Depending on what the countryside offered, they would enhance their meal with foraged field peas or onions, or fruit plundered from orchards. A favorite recipe was “cush,” a stew made of beef, bacon grease, water, crumbled cornbread, and mashed green apples. But
sometimes they had nothing but dry bread and musky beef, which they roasted in strips on the ramrods from their guns. As one Mississippi captain in another regiment reported, “The discipline of the troop would be promoted by a more regular issue of rations.”

None of their issue was regular. They wore sallow gray-brown tunics and cartridge belts, in which the best-armed men might have a pistol stuck one way and a knife the other. They were unevenly equipped with rifles; some had Springfields with barrels long as rails, others the shotguns they brought from home. In addition to their eighteen-pound firearms, they packed forty rounds in ammunition pouches, three days of rations in haversacks, clanking metal canteens, and mess kits, if they hadn’t thrown them away to lighten the load. Sometimes when a man didn’t have a plate to eat from, he exploded a cartridge in a canteen. The canteen would split open and flatten.

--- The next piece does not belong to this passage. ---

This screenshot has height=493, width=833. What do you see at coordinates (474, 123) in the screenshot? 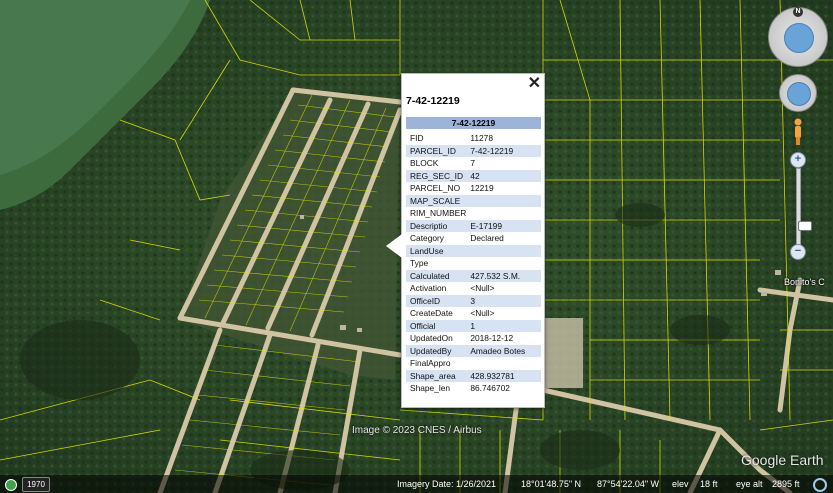
I see `popup-table-header: 7-42-12219` at bounding box center [474, 123].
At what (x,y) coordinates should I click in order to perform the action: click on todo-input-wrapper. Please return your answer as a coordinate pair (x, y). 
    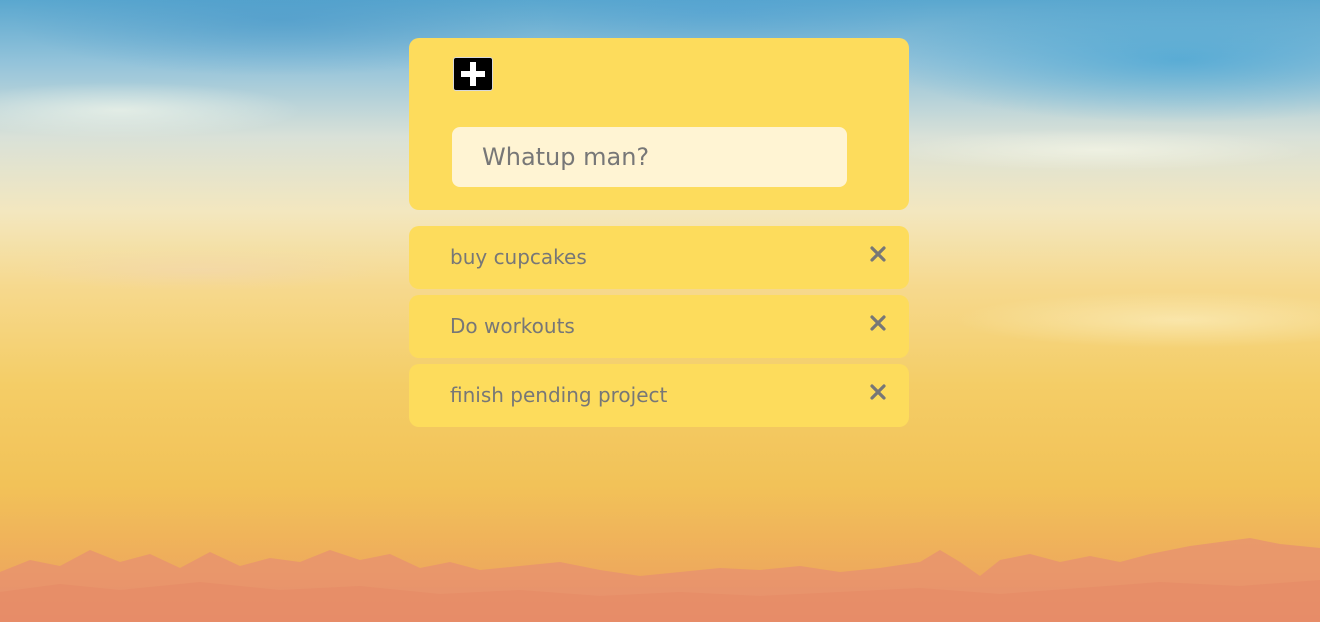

As they ate, the men of Company F commiserated and discussed their apprehensions about the coming battle. They once again debated, as men on both sides often did, the cause they had been drafted into. A few even openly expressed an unwillingness to fight: the outfit was unusually full of independent-minded men who resented conscription and felt no loyalty to the Confederacy, though they had to be careful saying so in front of officers.

A leading example was Jasper Collins, a thirty-four-year-old corporal with a face flat and leathered as a saddle who was one of Newton’s closest lifelong friends. “When there was a fight on, he was right there with my father,” wrote Newton’s son. Collins was considered one of the most knowledgeable and politically informed men in the company, “He kept well posted on business … and read lots, on various matters that would come up.” He was from a family of staunch Unionists, who were tough enough to be able to state their beliefs aloud and defend them. His father Stacy had spoken out vehemently against secession, and his six brothers were pro-Union as well; Jasper’s older brother Riley had flatly refused to be conscripted.